WeBank’s Deployment of Tencent TDSQL: Distributed Database Architecture, High Availability, and Scaling
WeBank adopted Tencent TDSQL, a MySQL‑based distributed database with strong‑consistency replication, auto‑sharding, read/write separation, automatic failover, and a management platform; deployed across two IDC regions using a 3+2 replica model, supporting petabyte data, billions of daily transactions, and high availability.
When WeBank was founded in 2014, it deliberately chose a distributed, internet‑style architecture instead of the traditional centralized IT stack. Partnering with Tencent, it collaborated to adapt Tencent’s financial‑grade distributed database product TDSQL for core banking workloads.
TDSQL is built on the MySQL/MariaDB community code base but adds kernel‑level replication optimizations that provide strong consistency across master‑slave replicas. The system integrates modules such as TDSQL Agent, SQLEngine, and Scheduler, delivering read/write separation, auto‑sharding, automatic failover, real‑time monitoring, and cold‑backup capabilities.

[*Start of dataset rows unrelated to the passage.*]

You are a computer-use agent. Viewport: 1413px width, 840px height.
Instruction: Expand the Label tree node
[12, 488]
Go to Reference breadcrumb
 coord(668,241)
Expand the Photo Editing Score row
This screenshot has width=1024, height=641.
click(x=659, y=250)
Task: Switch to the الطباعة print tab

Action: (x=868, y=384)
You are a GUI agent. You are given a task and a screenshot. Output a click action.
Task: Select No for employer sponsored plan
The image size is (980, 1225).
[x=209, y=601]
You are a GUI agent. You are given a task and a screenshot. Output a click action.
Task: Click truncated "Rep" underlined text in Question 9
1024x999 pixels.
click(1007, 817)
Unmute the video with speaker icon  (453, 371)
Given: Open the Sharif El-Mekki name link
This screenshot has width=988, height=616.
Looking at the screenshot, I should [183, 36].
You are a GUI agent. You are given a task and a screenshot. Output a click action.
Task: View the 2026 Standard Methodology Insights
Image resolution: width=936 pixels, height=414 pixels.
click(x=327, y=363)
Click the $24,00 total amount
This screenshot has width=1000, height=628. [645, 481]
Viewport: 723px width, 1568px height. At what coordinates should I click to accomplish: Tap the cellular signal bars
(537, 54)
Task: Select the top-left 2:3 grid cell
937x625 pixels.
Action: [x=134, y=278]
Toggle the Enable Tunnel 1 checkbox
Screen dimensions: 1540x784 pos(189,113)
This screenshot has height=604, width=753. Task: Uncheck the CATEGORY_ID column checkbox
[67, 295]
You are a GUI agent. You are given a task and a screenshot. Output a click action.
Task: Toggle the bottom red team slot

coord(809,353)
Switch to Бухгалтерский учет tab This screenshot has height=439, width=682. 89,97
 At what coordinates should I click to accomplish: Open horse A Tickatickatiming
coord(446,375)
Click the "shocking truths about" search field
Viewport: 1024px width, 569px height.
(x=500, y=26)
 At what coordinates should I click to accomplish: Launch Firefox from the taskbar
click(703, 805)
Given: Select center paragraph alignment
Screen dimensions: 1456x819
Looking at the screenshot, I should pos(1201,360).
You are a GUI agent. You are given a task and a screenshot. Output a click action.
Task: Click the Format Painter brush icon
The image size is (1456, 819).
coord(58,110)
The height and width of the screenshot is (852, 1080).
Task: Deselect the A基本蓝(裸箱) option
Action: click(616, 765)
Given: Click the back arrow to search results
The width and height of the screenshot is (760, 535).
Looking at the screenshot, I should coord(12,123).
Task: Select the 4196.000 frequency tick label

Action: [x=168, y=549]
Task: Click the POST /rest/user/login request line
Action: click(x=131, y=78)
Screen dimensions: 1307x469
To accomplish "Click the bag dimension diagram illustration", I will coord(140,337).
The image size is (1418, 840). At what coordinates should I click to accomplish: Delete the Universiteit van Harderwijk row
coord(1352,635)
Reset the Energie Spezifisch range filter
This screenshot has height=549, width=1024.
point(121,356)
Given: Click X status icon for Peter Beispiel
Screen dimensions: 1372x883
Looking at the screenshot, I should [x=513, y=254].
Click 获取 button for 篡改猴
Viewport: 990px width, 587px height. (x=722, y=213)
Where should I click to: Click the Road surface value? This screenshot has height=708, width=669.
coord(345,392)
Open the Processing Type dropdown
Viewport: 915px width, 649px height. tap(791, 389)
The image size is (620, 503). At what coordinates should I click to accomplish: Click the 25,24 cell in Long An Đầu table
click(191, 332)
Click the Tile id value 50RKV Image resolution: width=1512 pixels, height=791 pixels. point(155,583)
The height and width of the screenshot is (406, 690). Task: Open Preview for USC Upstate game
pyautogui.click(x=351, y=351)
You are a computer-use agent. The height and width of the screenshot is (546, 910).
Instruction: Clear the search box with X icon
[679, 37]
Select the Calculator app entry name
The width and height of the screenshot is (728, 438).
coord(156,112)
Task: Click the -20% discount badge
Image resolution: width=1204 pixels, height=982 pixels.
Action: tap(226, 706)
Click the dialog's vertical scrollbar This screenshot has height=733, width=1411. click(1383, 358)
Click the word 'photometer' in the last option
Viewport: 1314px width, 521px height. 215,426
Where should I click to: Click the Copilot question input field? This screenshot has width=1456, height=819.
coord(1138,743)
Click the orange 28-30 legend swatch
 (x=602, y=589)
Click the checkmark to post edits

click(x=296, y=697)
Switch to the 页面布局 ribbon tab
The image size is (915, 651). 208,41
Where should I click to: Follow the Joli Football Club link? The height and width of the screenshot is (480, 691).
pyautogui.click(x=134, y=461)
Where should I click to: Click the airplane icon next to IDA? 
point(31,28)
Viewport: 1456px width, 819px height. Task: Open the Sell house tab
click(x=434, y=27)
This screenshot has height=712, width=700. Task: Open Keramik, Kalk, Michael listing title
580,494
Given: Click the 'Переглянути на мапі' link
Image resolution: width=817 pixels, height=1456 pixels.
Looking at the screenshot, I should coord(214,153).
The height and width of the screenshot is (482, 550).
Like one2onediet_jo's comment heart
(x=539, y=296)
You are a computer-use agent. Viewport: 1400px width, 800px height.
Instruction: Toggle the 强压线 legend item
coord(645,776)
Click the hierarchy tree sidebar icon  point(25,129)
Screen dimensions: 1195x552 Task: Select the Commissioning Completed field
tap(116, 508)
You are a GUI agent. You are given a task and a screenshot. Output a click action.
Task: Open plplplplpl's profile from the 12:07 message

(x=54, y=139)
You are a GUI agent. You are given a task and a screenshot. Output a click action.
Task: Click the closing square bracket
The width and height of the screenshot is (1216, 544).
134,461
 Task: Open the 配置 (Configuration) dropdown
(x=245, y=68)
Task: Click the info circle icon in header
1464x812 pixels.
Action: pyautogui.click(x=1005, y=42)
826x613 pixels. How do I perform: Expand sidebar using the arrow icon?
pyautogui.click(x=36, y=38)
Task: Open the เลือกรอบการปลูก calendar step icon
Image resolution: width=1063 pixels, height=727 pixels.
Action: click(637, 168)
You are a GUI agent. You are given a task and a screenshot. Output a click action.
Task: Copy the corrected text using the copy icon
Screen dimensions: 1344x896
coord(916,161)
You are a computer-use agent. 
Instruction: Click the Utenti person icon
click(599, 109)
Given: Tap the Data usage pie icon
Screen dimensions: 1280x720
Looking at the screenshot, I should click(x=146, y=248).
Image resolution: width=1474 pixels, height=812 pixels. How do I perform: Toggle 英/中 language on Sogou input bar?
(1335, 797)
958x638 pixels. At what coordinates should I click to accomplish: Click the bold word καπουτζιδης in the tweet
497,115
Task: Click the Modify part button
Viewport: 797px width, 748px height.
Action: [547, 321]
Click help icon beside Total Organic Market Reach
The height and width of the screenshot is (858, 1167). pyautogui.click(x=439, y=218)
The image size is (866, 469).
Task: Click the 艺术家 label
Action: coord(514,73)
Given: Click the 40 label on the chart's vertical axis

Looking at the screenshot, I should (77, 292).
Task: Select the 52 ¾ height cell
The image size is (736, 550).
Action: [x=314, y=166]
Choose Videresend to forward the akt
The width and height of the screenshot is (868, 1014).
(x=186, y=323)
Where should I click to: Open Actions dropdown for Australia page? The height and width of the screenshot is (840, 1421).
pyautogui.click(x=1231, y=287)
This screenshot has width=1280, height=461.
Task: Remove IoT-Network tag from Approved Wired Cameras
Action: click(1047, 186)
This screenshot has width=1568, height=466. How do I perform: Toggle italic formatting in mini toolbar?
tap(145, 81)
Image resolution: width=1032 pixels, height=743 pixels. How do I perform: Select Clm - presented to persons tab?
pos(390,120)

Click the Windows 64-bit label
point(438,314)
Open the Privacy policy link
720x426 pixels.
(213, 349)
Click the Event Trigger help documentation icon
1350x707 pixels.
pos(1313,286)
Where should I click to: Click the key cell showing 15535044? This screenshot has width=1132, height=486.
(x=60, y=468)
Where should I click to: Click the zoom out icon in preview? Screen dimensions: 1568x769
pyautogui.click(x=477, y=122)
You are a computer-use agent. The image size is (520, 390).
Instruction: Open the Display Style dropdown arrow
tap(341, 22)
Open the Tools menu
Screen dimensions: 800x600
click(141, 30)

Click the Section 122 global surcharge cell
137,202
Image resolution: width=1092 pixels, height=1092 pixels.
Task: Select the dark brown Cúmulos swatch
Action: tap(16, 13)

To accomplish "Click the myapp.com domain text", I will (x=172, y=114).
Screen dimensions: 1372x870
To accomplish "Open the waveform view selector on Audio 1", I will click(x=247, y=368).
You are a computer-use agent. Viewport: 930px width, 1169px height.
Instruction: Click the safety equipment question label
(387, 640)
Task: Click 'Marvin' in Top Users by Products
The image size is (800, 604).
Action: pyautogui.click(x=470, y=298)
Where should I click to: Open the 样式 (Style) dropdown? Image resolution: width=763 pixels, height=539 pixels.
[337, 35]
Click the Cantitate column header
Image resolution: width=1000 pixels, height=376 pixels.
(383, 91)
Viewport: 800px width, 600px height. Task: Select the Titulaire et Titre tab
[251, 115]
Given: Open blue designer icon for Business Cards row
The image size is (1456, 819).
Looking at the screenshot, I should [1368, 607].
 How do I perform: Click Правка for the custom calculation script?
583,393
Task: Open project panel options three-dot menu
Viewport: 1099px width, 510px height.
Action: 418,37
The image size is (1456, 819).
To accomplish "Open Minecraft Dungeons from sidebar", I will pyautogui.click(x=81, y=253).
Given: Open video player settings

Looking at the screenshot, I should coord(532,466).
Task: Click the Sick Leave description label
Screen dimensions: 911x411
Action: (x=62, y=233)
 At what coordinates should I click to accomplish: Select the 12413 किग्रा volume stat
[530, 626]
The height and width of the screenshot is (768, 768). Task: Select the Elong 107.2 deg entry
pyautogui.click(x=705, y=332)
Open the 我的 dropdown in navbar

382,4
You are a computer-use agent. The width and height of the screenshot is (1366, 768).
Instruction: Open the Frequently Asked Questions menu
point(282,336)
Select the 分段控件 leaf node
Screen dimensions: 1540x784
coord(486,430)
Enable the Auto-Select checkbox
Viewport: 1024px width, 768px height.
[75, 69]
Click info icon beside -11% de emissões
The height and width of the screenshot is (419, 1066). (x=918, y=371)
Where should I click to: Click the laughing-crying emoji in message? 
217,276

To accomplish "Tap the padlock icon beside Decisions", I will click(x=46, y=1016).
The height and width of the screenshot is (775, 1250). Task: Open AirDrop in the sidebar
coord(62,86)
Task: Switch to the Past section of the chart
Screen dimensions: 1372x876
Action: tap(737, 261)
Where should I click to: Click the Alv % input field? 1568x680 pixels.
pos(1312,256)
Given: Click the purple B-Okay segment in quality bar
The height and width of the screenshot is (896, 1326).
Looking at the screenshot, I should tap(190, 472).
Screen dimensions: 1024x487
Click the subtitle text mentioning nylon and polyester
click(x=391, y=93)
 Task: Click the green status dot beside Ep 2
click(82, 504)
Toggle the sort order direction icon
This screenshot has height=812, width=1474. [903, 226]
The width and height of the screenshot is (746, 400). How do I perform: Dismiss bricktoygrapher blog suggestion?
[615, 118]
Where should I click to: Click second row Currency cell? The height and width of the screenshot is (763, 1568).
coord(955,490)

Two deployment modes are offered: noshard (single‑instance, fully MySQL‑compatible, vertical scaling only) and shard (auto‑sharding with distributed transactions, enabling horizontal scaling). The shard mode uses the SQLEngine to present a single logical database view while distributing data across multiple physical instances.
Strong‑consistency replication enables sub‑second master‑slave failover (RPO = 0, RTO ≈ 30 s). A special watch node acts as a read‑only observer that does not participate in elections, allowing flexible role adjustments during failures.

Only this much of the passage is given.